La superestación se suma a las muchas edificaciones levantadas en Berlín en los noventa. Donde antes había descampados de frontera se alzan rascacielos, donde se caían las fachadas hay avenidas de moda, por donde discurrían los canales del Spree se pisa tierra firme. Otra cicatriz cosida. Y otro de esos rincones que se convierten en símbolo. Rezuman historia. Para apreciar esta sensación, quizá se deba practicar alguna de estas recomendaciones:

01 Seguir el rastro de los 150 kilómetros del famoso muro de Berlín en bicicleta, en patines o andando. Cuesta creer que todo ese paisaje grandioso (sobre todo en el extrarradio) estuviera 28 años separado.

02 Visitar la llamada Gleis 17 en la estación de cercanías de Grunewald, desde donde enviaban a los judíos hacia los campos de exterminio. Uno de los monumentos más impactantes y desconocidos sobre las víctimas del nazismo. Los datos grabados sobre las vías indican día, lugar de origen y de destino (Theresienstadt, Auschwitz…), y número de viajeros.

03 Recorrer la avenida del Kudamm, con sus tiendas de marca, sus cafés, las fachadas de sus casas señoriales; es el Oeste más burgués, rico y ostentoso. Un Berlín de ayer y de hoy. Luego subirse al metro y aparecer en Marzahn, barrio del Este: decenas de bloques inmensos idénticos, casas colmena modelo socialista y puestos de salchichas en los cruces de las calles.

04 Acercarse al monumento soviético en el parque de Treptow por la liberación de Berlín en 1945: los rusos de la ciudad lo siguen honrando cada año, con disparos al aire incluidos. Aunque se lo ofrecieron, el soldado que sirvió de modelo nunca quiso nacionalizarse alemán.

05 Sentarse en uno de los muchos cafés en cualquier esquina de Kreuzberg, Prenzlauer Berg o Mitte y dedicarse a mirar durante una mañana entera. Quien lo desee, que hojee la prensa: parecerá berlinés. Programar una visita a un club cada noche, necesitará más de cien.

06 Pasar, sin dudarlo, a todos los patios encadenados que encuentre. Esconden algunas sorpresas. La configuración interna de los edificios berlineses de principios del siglo XX (los llaman kasernen: cuarteles) es una metáfora de la ciudad: hay mucho dentro, pero a veces no se ve.

07 Visitar algunas ciudades vecinas como Potsdam o Köpenick y algunos de sus lagos.

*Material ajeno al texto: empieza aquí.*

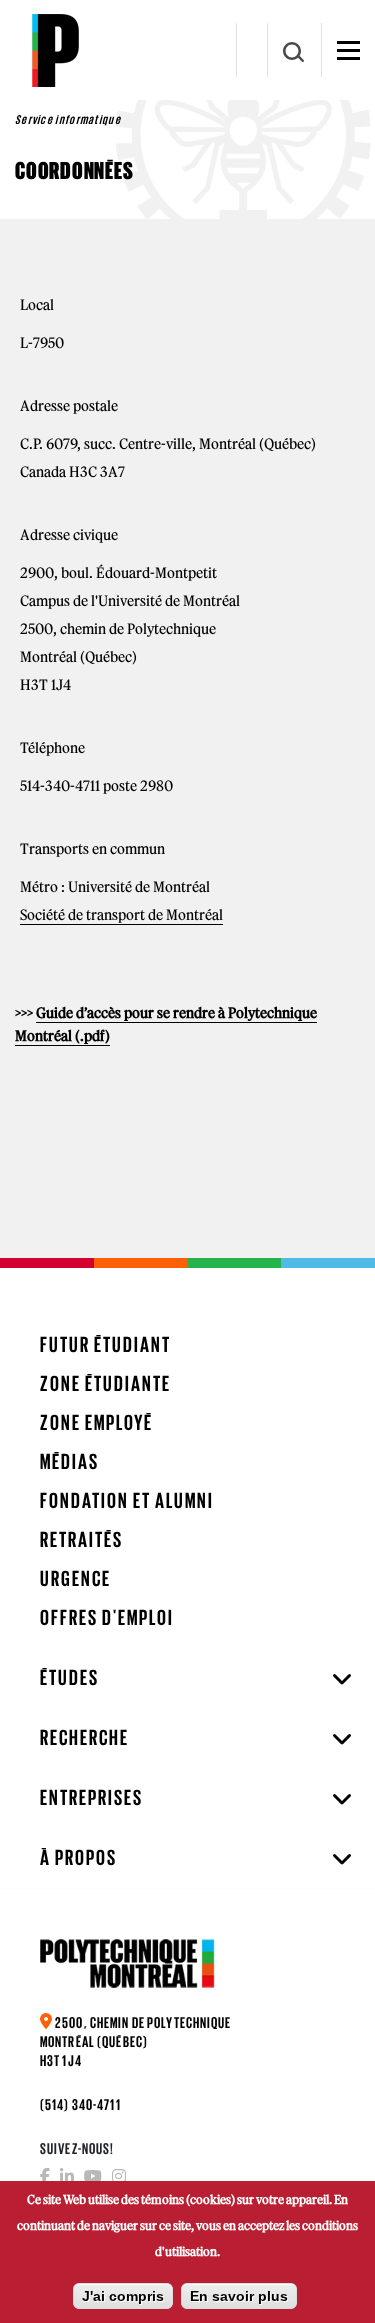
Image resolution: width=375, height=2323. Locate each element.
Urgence (75, 1578)
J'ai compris (123, 2296)
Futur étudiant (105, 1344)
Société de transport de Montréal (121, 915)
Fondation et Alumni (127, 1500)
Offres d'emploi (107, 1617)
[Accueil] (55, 50)
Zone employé (96, 1422)
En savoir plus (239, 2296)
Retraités (81, 1539)
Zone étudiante (105, 1383)
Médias (69, 1461)
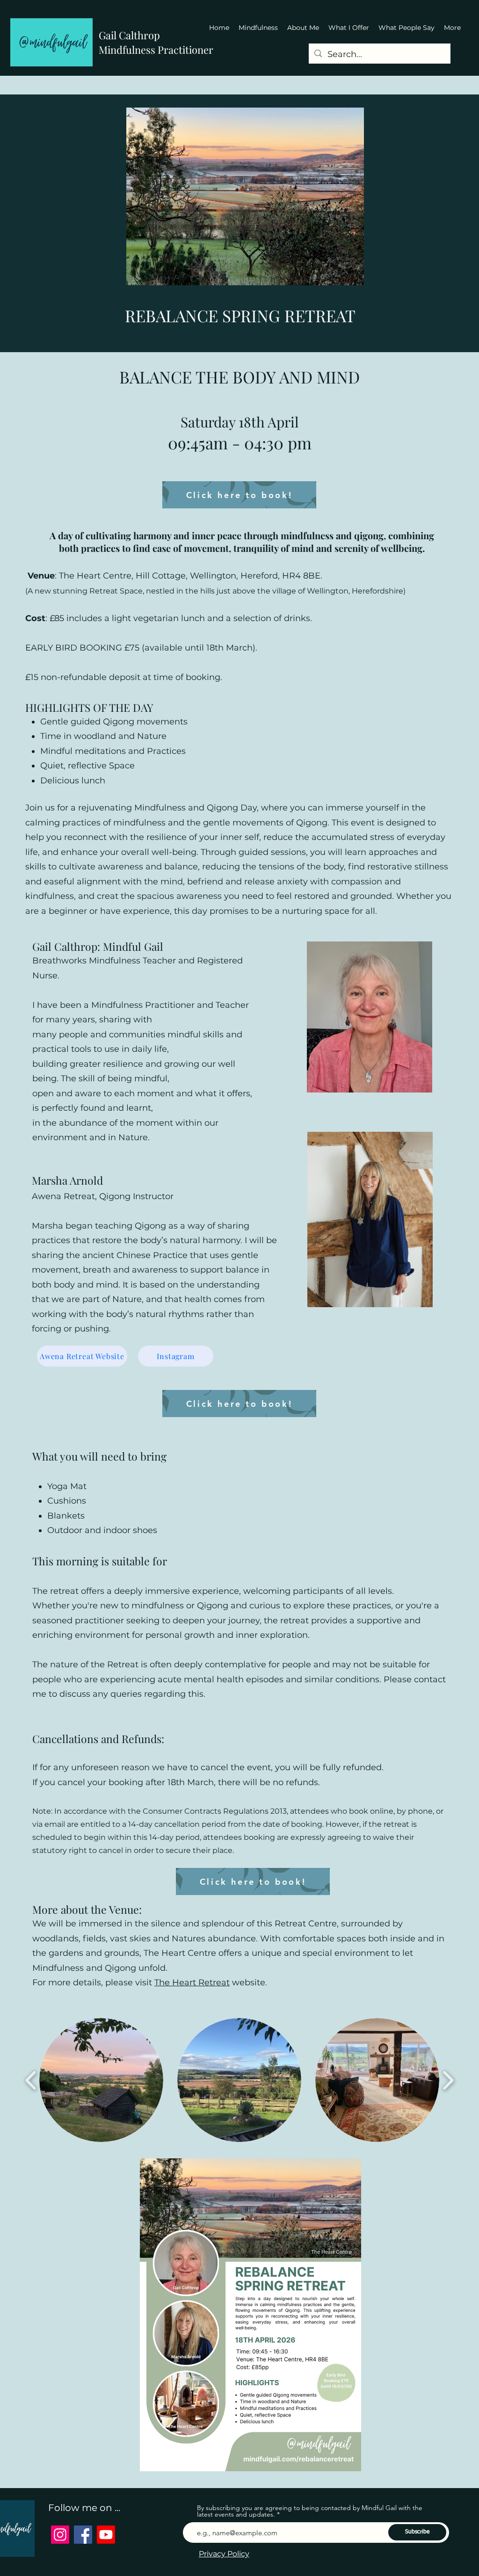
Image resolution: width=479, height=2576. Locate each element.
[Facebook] (83, 2534)
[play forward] (447, 2080)
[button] (101, 2080)
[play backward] (31, 2080)
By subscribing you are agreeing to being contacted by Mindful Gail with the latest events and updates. (309, 2511)
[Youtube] (106, 2534)
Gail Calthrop (129, 35)
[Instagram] (60, 2534)
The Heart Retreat (192, 1982)
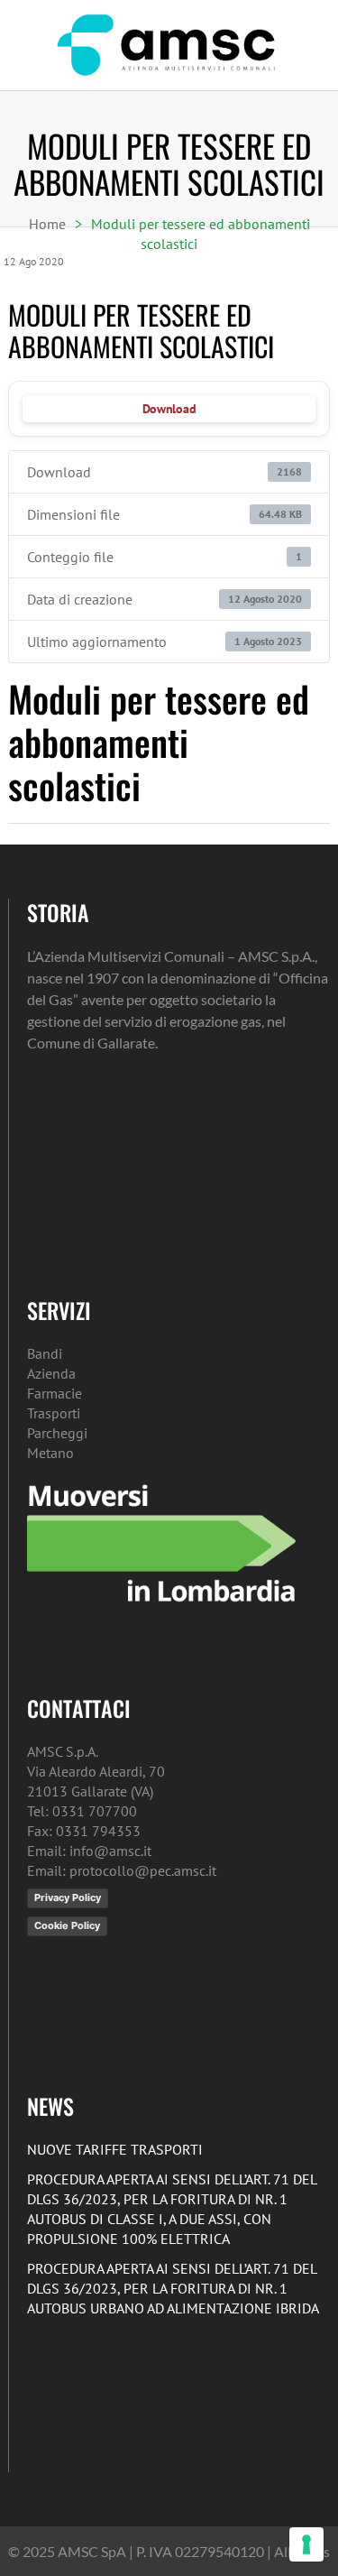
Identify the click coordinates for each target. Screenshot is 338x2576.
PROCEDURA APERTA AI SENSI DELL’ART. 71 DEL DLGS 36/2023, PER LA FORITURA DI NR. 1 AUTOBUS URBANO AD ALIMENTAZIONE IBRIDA (173, 2288)
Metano (50, 1453)
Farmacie (54, 1393)
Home (47, 224)
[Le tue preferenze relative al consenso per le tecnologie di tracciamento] (306, 2544)
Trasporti (53, 1413)
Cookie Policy (67, 1925)
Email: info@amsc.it (89, 1851)
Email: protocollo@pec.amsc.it (121, 1870)
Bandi (44, 1353)
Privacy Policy (67, 1897)
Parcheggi (57, 1433)
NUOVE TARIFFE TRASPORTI (115, 2149)
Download (169, 409)
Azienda (51, 1373)
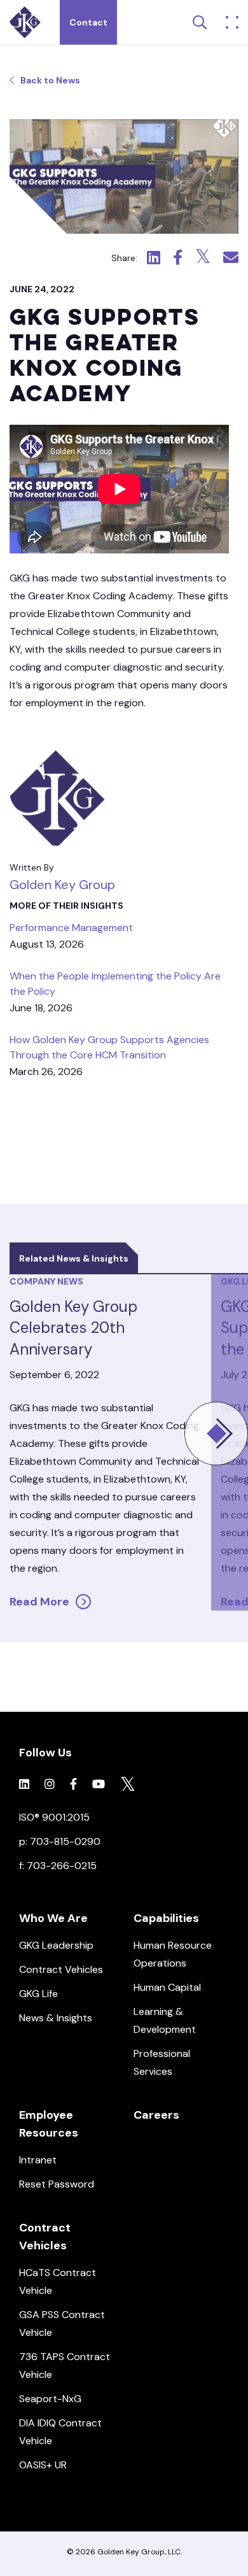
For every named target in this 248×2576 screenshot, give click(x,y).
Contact (88, 22)
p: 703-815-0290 (59, 1841)
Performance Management (71, 927)
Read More (39, 1601)
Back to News (50, 80)
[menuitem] (67, 2007)
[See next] (216, 1433)
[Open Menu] (232, 22)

Súmese a uno de los recorridos en barco desde el Nikolassee. Allí se ven las hermosas villas construidas a la orilla del agua. Mucho de la guerra se decidió allí.

08 Para descansar, coger un autobús urbano -el 100 o el N29, por ejemplo-, acomodarse en la parte alta y dejarse llevar.

La historia. ¡Uf! ¿A quién le importa ahora, si habrá jugadores e hinchas por todos lados y Nike ha colocado sus graffitis con los colores de la selección brasileña y el lema "Joga bonito" hasta en el mismísimo Tacheles, el centro artístico okupa más famoso? La historia más reciente de Berlín se podría contar estupendamente a través de él, levantado como centro comercial en 1907, ocupado por un grupo de artistas en 1990 y vendido ya a una inmobiliaria.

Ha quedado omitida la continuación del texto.